[Trecho para leitura]

Depois que seu Olavo mudou, a casa foi comprada por um jovem enfermeiro do Hospital das Clínicas: Raimundo Nonato. Comprou um fusca, tirou carta, mas dirigia tão mal, que me pedia para pôr o carro na garagem quase todos os dias. Não podia dar certo. Morreu numa madrugada de neblina, num acidente com caminhão, na estrada de Jundiapeba.  A mãe veio de Belém do Para e ficou com a casa. Achávamos engraçado, por que quando a neblina cobria a vila no inverno, ela falava: “A “neve” seca lá de Belém é pior do que a daqui”.

Na Rua C, só conheci a espanholinha graciosa da casa que dava fundos para a minha, por causa de um acidente com a bebê de 40 dias, que se afogou com o chá e parou de respirar. Ela gritou por socorro e corremos à Clínica São Nicolau com a criança ficando cada vez mais roxa e ela gritando. Uma pronta e rápida aspiração e lá estava a garotinha viva, rosada, e nós duas chorando. Foi a única vez em que conversamos, mas ao deixá-la em casa vi os lindos móveis de madeira entalhada, feitos pelo pai dela, como me contou.

[/Trecho para leitura]
[Dados de entrada]

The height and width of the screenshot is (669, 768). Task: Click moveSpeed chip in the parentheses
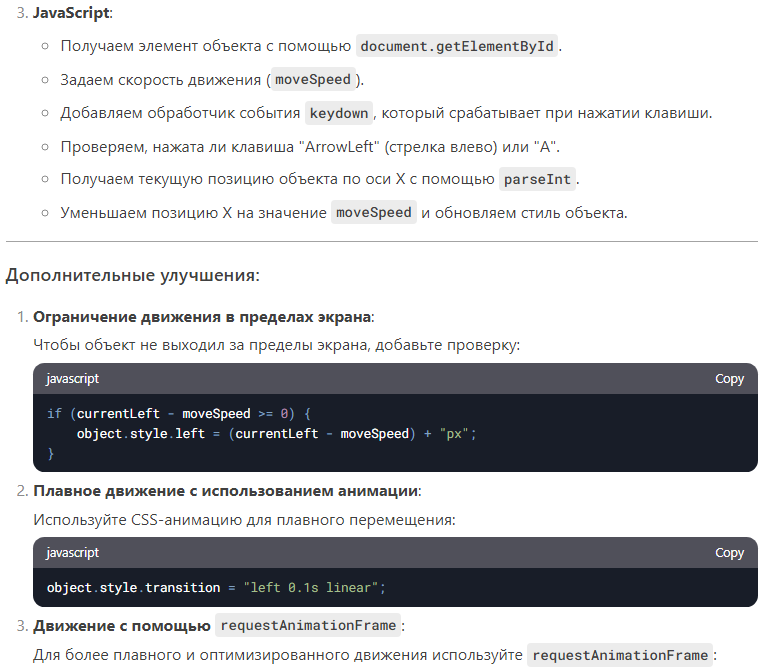click(313, 79)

[/Dados de entrada]

• Enunciado da tarefa: Continue, por favor, o trecho de memórias sobre os vizinhos da vila a partir do ponto em que ele termina. As linhas não têm nenhuma relação com o trecho.

• Resultado do exercício:
A dona Ivete e a filha moravam na última rua. Conversávamos na rua, às vezes, sobre trabalhos manuais e receitas. Não era amizade, mas fiquei muito abalada quando soube que, naquele incêndio do Joelma em 1974, morreu a nora dela grávida.  Havia ido ao prédio para fazer os acertos da rescisão do seu contrato de trabalho.

Fomos os primeiros da nossa rua a comprar carro e eu já tinha carta, por isso era quem corria quando alguma emergência aparecia.
Enquanto moramos naquela vila, nasceram muitas crianças filhas de nossos vizinhos e amigos, inclusive meu terceiro filho, o Walter, primeiro mogiano da família.

Ao revisar este texto, muitas lembranças vêm à mente, mas deixarei para outras ocasiões; são muitas emoções para um dia só.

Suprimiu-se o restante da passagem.